Question

Evaluate the difference quotient for the given function. Simplify your answer.

38. \(f\left( x \right) = \sqrt {x + 2} \), \(\frac{{f\left( x \right) - f\left( 1 \right)}}{{x - 1}}\)

Short answer

The expression is evaluated as \(\frac{{f\left( x \right) - f\left( 1 \right)}}{{x - 1}} = \frac{1}{{\sqrt {x - 2} + \sqrt 3 }}\).

Step-by-step solution

Obtain the function \(f\left( 1 \right)\)

Substitute 1 for \(x\) in the function \(f\left( x \right)\) to get the function \(f\left( 1 \right)\) as shown below:

\(\begin{aligned}f\left( 1 \right) &= \sqrt {1 + 2} \\ &= \sqrt 3 \end{aligned}\)
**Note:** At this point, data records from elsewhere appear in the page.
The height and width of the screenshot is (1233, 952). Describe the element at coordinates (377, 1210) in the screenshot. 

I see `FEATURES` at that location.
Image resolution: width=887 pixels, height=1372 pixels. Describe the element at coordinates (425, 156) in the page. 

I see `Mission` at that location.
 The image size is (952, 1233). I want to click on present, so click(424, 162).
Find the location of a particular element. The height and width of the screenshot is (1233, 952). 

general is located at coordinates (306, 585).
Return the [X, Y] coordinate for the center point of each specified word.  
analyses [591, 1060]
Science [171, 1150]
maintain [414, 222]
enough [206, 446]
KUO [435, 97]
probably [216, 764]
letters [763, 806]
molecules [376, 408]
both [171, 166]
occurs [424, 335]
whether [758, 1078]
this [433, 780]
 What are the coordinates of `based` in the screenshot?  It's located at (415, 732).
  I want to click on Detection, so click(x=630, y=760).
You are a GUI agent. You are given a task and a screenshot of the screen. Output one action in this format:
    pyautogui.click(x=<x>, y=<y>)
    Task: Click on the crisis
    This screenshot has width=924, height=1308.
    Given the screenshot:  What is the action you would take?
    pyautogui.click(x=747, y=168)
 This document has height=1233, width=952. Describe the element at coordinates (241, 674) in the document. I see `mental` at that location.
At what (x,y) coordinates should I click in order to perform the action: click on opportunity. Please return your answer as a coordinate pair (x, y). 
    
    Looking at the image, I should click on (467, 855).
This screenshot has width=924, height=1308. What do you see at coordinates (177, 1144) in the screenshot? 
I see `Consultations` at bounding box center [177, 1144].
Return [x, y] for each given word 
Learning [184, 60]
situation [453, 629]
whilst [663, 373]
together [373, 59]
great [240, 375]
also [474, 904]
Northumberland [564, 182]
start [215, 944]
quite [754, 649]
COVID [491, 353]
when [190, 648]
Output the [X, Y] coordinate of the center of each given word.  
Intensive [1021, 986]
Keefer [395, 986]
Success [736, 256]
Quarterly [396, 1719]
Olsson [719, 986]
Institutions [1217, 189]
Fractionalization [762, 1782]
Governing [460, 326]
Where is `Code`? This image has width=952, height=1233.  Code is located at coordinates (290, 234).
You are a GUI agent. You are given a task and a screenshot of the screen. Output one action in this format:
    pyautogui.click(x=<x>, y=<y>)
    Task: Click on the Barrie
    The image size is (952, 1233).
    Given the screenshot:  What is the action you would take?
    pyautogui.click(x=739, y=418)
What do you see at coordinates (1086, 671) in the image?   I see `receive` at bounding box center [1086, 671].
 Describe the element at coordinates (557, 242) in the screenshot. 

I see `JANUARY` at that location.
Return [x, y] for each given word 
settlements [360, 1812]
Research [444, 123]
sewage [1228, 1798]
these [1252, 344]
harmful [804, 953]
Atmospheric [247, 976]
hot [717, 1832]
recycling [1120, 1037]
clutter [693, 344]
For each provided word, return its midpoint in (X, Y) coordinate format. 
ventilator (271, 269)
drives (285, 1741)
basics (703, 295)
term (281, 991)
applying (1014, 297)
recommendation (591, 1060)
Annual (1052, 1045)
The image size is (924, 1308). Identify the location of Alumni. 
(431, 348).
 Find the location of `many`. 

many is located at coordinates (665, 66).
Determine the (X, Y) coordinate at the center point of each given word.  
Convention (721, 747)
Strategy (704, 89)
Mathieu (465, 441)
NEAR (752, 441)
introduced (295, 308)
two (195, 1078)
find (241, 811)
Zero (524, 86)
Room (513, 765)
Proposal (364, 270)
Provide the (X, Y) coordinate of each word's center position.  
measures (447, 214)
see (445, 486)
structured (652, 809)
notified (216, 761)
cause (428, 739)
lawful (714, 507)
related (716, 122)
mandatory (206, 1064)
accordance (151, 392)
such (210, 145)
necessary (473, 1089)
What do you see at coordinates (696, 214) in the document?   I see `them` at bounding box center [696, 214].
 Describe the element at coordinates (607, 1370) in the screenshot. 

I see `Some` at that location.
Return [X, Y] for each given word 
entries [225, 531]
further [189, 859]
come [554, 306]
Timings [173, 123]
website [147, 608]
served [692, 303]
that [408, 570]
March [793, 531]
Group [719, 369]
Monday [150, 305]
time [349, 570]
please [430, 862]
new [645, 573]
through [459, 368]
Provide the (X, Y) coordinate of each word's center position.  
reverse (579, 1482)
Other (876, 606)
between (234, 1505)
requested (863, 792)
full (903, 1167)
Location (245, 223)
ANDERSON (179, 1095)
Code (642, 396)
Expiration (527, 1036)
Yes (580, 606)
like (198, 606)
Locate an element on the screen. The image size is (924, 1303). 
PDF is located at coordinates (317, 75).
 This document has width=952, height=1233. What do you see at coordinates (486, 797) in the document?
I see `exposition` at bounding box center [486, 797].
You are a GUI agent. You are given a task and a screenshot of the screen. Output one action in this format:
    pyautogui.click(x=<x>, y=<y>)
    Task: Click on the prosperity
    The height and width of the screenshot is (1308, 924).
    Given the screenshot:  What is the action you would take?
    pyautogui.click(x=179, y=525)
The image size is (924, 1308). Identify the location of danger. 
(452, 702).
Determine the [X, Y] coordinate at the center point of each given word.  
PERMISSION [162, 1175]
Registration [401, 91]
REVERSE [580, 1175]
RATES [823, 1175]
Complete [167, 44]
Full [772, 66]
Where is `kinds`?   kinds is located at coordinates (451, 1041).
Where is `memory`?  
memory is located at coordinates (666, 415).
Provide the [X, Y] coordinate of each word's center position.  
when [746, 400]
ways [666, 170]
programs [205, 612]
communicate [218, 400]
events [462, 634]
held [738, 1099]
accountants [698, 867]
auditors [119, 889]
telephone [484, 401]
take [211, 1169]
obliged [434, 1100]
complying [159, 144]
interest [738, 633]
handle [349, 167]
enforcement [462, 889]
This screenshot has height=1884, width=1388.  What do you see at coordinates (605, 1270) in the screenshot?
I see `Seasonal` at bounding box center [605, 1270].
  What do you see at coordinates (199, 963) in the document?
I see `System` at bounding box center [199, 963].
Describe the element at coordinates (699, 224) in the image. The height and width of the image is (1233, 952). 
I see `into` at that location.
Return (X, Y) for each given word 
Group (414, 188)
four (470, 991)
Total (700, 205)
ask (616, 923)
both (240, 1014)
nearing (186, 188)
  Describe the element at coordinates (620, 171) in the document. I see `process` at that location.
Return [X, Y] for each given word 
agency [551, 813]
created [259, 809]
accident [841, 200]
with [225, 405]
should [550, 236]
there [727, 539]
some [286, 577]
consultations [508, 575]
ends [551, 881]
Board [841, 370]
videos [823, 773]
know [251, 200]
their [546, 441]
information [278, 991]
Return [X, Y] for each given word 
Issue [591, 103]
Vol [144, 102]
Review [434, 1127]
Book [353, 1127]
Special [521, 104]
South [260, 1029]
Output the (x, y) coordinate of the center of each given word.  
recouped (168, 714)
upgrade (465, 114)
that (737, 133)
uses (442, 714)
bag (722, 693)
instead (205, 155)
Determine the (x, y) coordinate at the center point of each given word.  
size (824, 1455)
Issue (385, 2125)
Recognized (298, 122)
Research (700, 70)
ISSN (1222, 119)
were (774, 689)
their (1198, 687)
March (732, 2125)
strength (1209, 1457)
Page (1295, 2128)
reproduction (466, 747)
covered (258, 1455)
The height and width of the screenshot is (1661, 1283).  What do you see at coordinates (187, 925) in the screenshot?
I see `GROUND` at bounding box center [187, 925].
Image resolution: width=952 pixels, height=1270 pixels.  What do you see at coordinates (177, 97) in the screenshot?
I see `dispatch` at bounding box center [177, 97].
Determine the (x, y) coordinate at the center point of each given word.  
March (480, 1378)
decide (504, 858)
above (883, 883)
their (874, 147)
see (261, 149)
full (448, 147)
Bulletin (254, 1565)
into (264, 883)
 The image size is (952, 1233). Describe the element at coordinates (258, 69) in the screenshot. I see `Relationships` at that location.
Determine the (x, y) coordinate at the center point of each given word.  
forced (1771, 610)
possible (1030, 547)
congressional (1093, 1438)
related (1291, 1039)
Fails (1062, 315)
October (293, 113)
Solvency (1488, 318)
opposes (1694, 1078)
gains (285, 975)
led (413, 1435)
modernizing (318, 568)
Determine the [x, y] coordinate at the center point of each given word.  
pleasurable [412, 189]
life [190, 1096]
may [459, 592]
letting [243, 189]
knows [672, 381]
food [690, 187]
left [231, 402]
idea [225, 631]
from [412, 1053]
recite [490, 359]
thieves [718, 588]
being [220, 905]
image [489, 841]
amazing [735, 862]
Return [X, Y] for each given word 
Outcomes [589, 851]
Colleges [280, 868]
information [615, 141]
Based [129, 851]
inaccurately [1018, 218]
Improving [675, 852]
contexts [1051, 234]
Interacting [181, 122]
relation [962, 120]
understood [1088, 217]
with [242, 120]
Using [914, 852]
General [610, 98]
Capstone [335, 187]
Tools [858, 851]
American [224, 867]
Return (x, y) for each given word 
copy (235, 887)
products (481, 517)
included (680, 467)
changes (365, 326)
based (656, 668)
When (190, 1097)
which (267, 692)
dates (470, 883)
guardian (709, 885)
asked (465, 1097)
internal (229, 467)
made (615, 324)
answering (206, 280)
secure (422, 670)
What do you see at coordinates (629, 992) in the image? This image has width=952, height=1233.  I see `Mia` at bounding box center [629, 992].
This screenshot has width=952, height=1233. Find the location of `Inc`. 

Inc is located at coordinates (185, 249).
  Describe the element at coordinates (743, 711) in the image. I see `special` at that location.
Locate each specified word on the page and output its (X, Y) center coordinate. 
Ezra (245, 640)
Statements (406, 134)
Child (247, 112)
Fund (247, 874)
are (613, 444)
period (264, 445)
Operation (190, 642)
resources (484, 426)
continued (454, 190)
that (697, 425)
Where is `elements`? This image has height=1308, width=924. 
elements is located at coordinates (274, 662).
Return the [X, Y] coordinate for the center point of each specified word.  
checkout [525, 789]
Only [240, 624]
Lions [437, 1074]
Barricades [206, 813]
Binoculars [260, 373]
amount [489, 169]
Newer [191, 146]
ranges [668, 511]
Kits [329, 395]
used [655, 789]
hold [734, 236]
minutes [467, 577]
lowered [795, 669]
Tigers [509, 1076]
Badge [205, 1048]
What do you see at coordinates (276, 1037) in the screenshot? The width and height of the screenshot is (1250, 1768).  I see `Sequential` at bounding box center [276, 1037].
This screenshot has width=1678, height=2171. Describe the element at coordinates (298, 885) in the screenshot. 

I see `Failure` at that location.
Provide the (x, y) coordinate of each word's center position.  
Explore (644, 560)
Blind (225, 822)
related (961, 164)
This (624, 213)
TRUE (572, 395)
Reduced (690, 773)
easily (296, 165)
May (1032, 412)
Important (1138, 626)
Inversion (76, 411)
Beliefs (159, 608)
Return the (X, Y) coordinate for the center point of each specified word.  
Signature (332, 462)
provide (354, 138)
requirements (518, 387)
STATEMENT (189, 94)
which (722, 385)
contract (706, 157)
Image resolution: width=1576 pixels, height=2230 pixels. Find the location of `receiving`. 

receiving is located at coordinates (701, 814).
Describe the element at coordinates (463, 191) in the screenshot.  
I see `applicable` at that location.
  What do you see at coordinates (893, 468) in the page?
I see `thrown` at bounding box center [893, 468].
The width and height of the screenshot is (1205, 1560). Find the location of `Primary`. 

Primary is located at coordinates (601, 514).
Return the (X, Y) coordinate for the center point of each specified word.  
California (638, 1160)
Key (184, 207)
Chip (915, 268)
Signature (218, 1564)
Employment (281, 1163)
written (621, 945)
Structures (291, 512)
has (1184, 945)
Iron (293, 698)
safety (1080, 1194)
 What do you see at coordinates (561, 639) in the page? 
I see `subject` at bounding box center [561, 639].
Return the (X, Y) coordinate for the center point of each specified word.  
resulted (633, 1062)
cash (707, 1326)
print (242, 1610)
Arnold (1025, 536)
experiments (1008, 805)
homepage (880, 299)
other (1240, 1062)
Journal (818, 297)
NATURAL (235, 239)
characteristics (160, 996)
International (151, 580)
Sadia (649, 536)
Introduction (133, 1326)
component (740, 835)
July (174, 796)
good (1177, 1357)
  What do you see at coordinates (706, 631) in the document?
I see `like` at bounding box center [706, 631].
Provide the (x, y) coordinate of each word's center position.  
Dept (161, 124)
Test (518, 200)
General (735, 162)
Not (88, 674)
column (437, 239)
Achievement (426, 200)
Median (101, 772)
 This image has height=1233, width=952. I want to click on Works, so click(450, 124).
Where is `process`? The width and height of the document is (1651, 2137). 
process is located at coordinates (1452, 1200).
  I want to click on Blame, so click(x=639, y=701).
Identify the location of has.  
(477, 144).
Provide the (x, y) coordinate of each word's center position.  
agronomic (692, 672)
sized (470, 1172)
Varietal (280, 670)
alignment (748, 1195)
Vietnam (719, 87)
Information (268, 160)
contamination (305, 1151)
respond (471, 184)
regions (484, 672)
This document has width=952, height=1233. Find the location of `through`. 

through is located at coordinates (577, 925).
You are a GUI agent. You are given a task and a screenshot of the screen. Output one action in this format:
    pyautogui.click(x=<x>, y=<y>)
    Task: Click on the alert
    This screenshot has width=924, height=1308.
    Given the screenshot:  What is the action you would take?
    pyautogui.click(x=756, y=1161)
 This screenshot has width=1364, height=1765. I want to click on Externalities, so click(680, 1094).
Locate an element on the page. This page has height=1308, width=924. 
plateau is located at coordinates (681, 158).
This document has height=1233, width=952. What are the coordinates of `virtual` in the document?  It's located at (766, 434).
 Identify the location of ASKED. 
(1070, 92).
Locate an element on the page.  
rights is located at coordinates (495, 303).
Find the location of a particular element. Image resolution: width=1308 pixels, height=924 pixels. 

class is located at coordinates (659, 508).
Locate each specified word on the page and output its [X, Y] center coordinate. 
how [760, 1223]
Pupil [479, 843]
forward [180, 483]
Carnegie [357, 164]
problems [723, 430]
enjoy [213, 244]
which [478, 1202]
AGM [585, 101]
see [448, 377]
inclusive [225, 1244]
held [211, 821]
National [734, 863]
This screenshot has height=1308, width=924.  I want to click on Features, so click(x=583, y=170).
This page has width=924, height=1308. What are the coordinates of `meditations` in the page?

Obtain the expression for \(\frac{{f\left( x \right) - f\left( 1 \right)}}{{x - 1}}\)

Plug the expressions of \(f\left( x \right)\) and \(f\left( 1 \right)\) into \(\frac{{f\left( x \right) - f\left( 1 \right)}}{{x - 1}}\) and simplify as shown below:

\(\frac{{f\left( x \right) - f\left( 1 \right)}}{{x - 1}} = \frac{{\sqrt {x + 2} - \sqrt 3 }}{{x - 1}}\)

Rationalize the above function as shown below:

\(\begin{aligned}\frac{{f\left( x \right) - f\left( 1 \right)}}{{x - 1}} &= \frac{{\left( {\sqrt {x + 2} - \sqrt 3 } \right)}}{{x - 1}} \cdot \frac{{\left( {\sqrt {x + 2} + \sqrt 3 } \right)}}{{\left( {\sqrt {x + 2} + \sqrt 3 } \right)}}\\ &= \frac{{\left( {x + 2} \right) - 3}}{{\left( {x - 1} \right)\left( {\sqrt {x - 2} + \sqrt 3 } \right)}}\\ &= \frac{{x - 1}}{{\left( {x - 1} \right)\left( {\sqrt {x - 2} + \sqrt 3 } \right)}}\\ &= \frac{1}{{\sqrt {x - 2} + \sqrt 3 }}\end{aligned}\)

The expression \(\frac{1}{{\sqrt {x - 2} + \sqrt 3 }}\)cannot be simplified further. So, it is considered as final answer.